Anne is the author of dozens of science fiction novels. This includes the DragonRiders of Pern series, the Petaybee series, and the Tower and the Hive series, just to name a few.

I grew up on these books.

I didn't just grew up with these books; they shaped my life. I found The White Dragon when I was 9 and didn't really understand what I was reading at the time. I found a box of them in my garage a few years later and fell in love with them.

I don't know if I read them because of my natural love of dragons or because they were my dad's favorite novels. My dad passed away when I was 7 and I never really had a connection with him through anything until I read these books. I understood him, then, in a way I never had before. What he loved, how he saw the world through the things he read. I held the same copies he did, loved the same world he did.

Loved the same world created by Anne McCaffrey.

Anne knew that my father loved her books; my mom had contacted her a year or so before he died requesting her autograph as a birthday present to him. She wrote back and asked how many books he owned. At that time, he owned every one she had ever written - over 40.

She sent back autographed bookplates for every one.

So maybe I'm sobbing because one of the connections I had to my father has passed on and joined him in whatever there might be after death.
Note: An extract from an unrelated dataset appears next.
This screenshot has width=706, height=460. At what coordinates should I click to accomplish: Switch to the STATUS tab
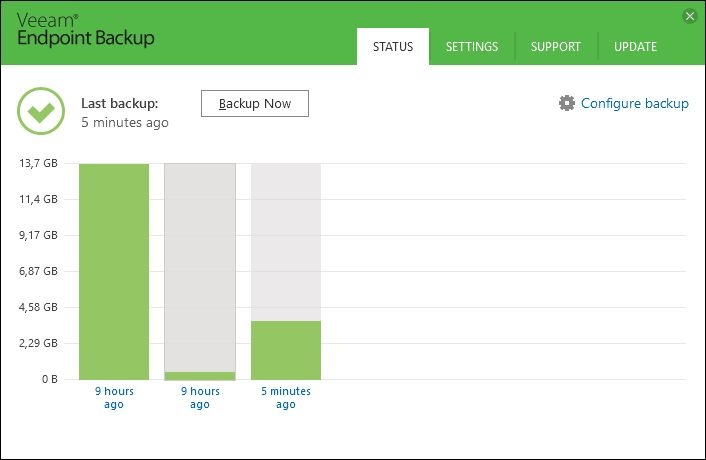(393, 47)
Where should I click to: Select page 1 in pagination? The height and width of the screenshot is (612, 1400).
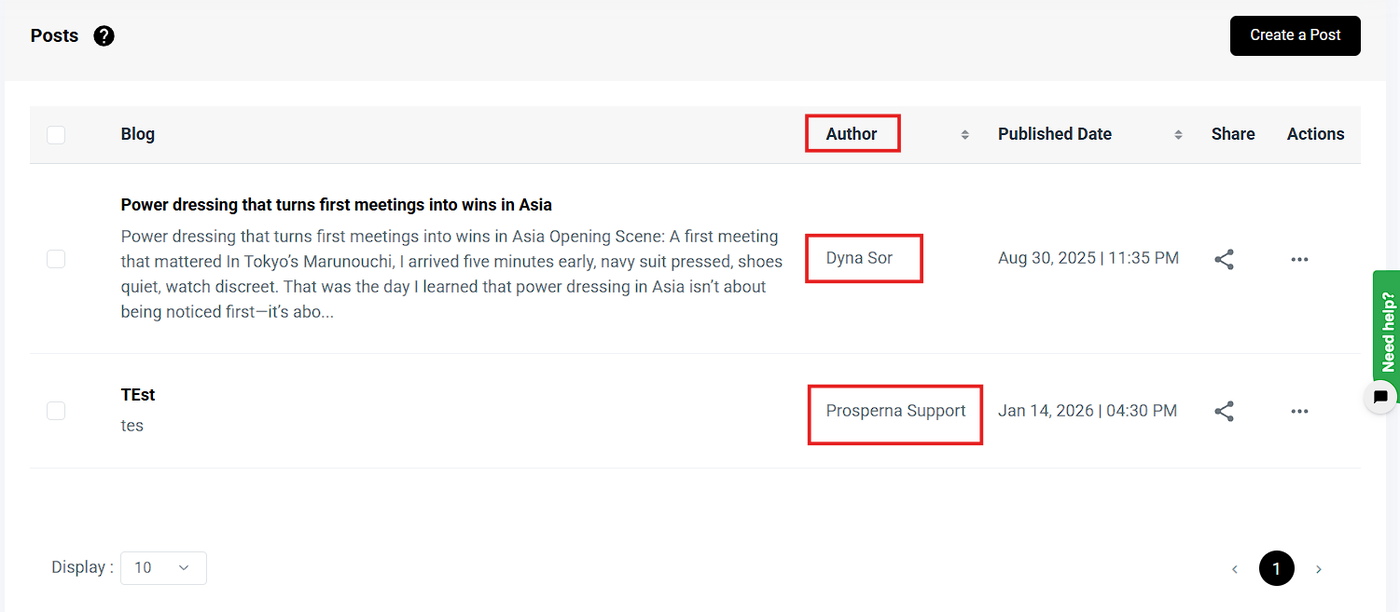(1277, 569)
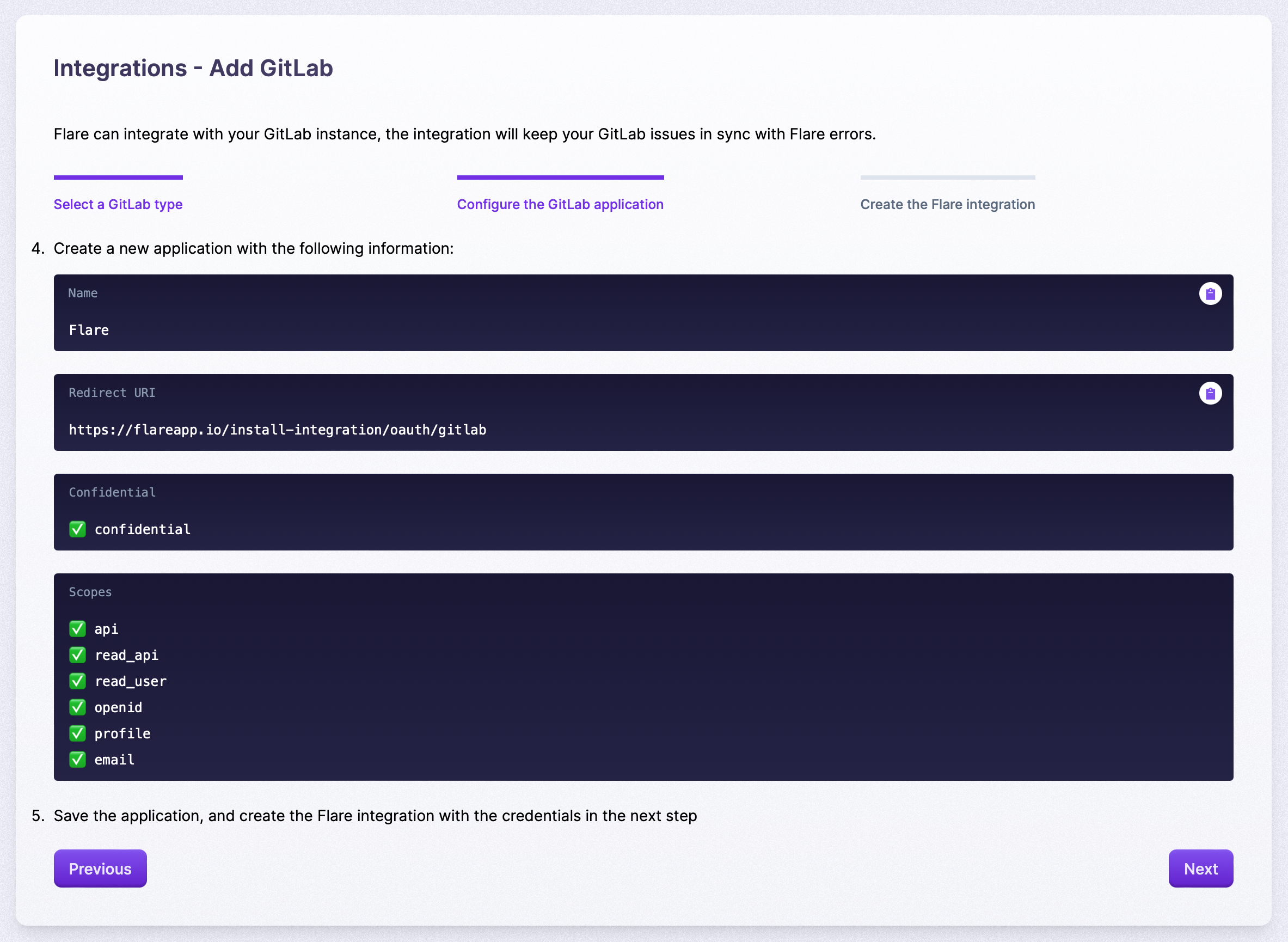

Maybe I'm sobbing because her and my father are now having a conversation about dragons and how awesome they are and how they're so glad that I grew up loving them.

Or maybe I'm sobbing because a genuinely nice person died; a woman who made an effort to connect to her fans.

Maybe I'm sobbing because the first women to ever win a Hugo award and the first woman to ever win a Nebula award and a fantastic sci-fi author died. A brilliant author of a dozen different series that were each equally fantastic and amazing and wonderful has passed on, and we shall never see another work come from her.

Maybe I'm crying because the mind that invented the worlds I've wanted to live on since I was a child has disappeared, and I'll never find a sci-fi author who connects to my mind the same way again.

Rest in peace, Anne McCaffrey. Tell my dad I said hi, and know that you will be missed.

"Oh, Tongue, give sound to joy and sing/ Of hope and promise on dragonwing."